Burton Charles Lawrence deposed: Yesterday afternoon I was riding down Queen-street, Raleigh, when my attention was drawn by Mr. Perry, who said a boy was in tho water. I jumped off the horse and ran to the river, just in time to see the' boy's hands above water. He sank, and did not rise again. Lizzie Spurdle was in the boat, about two or three yards from where he sank. Where the boy sank there would be from eight to nine feet of water at that time. I cannot swim a stroke, and Mr. Perry said he could not. B. Gollop immediately stripped and went in the river, but did not reach deceased. George Tate then went in, and dived. Messrs. F. and H. Bayly and Constable Coffey all went in and dived for the boy. By this time the bubbles had ceased to rise, and I went for a drag. I came back in two or three minutes, and found the body had been recovered, and was ou the bank. From what I saw then I think life was extinct. The boy was in the water about half-an-hour.
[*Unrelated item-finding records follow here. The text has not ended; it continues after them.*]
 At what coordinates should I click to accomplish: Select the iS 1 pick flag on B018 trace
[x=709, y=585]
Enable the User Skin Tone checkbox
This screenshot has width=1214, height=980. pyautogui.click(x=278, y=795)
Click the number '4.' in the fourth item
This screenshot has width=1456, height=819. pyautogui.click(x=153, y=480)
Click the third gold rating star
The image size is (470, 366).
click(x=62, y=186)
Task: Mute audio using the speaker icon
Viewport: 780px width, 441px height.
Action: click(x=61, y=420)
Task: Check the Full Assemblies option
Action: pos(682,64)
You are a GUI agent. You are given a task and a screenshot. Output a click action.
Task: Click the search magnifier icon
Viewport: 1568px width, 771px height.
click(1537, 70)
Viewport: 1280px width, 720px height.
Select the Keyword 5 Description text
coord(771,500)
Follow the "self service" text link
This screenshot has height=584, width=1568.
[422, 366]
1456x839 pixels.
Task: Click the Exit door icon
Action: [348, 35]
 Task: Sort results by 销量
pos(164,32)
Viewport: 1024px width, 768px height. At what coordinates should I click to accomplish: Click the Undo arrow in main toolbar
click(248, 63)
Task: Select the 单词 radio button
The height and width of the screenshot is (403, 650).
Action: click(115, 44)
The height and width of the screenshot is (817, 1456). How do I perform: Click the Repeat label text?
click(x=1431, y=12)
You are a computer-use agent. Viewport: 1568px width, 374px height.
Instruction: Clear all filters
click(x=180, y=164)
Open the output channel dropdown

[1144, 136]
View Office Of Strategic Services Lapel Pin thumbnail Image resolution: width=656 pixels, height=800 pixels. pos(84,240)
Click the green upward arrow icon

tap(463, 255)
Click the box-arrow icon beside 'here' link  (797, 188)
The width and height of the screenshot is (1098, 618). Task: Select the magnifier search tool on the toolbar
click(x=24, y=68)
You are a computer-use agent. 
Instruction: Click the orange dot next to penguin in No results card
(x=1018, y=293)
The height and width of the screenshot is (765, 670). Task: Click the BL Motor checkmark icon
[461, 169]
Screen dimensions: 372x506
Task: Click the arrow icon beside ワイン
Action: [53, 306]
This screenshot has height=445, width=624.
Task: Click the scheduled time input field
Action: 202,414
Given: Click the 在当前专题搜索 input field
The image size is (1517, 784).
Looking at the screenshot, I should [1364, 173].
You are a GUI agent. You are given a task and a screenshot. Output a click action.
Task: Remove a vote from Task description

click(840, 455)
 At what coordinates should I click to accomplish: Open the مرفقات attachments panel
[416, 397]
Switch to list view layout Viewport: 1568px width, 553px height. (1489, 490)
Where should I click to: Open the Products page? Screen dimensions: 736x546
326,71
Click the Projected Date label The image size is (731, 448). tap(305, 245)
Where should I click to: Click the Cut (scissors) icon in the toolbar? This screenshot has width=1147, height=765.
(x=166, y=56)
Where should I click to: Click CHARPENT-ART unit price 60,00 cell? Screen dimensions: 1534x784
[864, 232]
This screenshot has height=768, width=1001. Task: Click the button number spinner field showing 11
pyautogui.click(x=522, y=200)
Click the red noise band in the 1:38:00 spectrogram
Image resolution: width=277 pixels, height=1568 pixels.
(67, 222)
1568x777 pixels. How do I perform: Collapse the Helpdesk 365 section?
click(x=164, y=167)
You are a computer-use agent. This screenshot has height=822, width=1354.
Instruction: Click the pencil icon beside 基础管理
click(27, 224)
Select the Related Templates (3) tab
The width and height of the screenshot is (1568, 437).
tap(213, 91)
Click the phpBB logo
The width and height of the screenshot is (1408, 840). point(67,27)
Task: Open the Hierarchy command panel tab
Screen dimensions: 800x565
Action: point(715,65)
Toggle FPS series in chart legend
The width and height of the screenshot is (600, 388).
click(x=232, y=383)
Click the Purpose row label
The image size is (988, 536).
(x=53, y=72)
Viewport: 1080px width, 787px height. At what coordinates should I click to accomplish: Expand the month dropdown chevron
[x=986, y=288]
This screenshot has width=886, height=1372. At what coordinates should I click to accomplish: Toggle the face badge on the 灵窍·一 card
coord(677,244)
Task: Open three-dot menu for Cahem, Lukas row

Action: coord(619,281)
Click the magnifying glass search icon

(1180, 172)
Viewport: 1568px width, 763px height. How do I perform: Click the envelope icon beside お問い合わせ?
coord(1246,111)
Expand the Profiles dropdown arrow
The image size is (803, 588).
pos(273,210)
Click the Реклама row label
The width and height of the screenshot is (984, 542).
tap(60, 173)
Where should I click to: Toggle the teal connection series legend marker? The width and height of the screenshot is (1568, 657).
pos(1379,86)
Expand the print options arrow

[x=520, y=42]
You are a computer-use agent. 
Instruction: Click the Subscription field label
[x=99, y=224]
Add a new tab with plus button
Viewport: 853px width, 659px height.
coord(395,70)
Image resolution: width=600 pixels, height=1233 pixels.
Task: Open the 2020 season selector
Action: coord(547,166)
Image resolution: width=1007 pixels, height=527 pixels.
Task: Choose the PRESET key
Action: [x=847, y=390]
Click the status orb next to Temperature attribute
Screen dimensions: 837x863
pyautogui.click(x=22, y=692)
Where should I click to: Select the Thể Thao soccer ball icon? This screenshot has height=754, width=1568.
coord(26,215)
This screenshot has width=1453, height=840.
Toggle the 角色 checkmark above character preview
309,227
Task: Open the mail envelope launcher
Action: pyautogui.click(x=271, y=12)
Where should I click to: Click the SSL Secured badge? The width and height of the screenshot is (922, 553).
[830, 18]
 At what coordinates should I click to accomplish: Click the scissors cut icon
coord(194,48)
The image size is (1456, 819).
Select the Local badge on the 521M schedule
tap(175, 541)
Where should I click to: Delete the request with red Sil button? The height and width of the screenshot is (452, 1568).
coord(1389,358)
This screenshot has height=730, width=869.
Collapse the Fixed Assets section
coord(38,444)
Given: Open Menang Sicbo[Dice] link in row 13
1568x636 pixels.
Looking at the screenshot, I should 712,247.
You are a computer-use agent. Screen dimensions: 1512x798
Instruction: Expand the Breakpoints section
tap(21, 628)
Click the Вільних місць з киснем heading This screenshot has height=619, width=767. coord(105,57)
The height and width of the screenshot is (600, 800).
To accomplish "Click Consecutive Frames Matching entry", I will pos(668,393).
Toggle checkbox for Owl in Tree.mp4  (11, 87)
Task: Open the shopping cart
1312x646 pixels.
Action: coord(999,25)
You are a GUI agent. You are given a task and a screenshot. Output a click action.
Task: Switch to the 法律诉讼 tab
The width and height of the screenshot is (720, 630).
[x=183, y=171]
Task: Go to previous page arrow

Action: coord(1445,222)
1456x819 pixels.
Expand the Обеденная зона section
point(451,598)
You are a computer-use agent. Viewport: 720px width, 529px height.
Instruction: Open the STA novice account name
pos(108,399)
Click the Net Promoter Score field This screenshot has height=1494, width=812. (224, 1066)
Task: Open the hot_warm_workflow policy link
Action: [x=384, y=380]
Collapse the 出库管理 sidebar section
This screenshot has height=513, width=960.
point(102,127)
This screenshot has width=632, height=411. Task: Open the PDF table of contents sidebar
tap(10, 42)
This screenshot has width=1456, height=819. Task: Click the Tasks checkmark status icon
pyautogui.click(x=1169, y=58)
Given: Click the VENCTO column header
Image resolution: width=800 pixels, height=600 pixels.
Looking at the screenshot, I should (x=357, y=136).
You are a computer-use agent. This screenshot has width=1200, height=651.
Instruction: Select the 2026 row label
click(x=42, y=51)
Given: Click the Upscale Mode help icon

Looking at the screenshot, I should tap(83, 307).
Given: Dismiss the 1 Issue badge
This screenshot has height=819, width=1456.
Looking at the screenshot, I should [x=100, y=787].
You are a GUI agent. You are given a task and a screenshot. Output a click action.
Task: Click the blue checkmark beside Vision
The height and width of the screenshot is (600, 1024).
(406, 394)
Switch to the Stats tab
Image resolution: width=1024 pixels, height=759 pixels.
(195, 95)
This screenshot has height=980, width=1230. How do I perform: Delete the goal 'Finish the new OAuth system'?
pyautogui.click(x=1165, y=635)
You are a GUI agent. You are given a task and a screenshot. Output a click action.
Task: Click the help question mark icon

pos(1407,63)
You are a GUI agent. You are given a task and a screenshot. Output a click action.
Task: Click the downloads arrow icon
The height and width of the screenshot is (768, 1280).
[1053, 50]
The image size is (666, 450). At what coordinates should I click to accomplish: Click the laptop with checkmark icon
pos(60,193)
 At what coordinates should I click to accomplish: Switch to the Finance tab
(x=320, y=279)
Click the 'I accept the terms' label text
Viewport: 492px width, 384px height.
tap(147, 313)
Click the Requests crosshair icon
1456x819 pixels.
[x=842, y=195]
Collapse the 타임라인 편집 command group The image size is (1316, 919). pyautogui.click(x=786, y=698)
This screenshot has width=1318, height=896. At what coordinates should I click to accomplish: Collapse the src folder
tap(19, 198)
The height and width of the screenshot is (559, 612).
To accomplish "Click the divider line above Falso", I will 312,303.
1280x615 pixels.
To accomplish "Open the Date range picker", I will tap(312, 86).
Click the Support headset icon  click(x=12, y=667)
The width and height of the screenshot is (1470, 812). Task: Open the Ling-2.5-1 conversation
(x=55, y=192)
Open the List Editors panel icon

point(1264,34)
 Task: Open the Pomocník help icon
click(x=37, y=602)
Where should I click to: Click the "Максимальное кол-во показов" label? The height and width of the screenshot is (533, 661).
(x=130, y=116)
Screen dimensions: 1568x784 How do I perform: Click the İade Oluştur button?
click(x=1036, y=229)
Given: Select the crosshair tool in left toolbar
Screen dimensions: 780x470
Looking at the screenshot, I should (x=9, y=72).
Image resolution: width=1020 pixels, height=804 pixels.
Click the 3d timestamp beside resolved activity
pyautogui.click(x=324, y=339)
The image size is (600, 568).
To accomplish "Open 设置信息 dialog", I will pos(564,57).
Philip Callow Moore deposed: Yesterday afternoon about 5.45 p.m. I saw Humphrey Bayly and George Tate recover from the Waitara River the body of William Spurdle. I was by when the body was brought on the bank. I used all the means laid down by the Board of Trade for restoring life, for about half-an-hour, but without avail. I am of opinion that the body was dead when it was brought out of the river. There were no marks of violence whatever on the body, and death was caused by drowning. The boy was about thirteen years of age.

This was all the evidence. The foreman said some life-preserving or restoring material ought to be obtained; further, that the greatest praise was due to those gentlemen who went into the river to recover the body.

The jury returned a verdict of accidental death.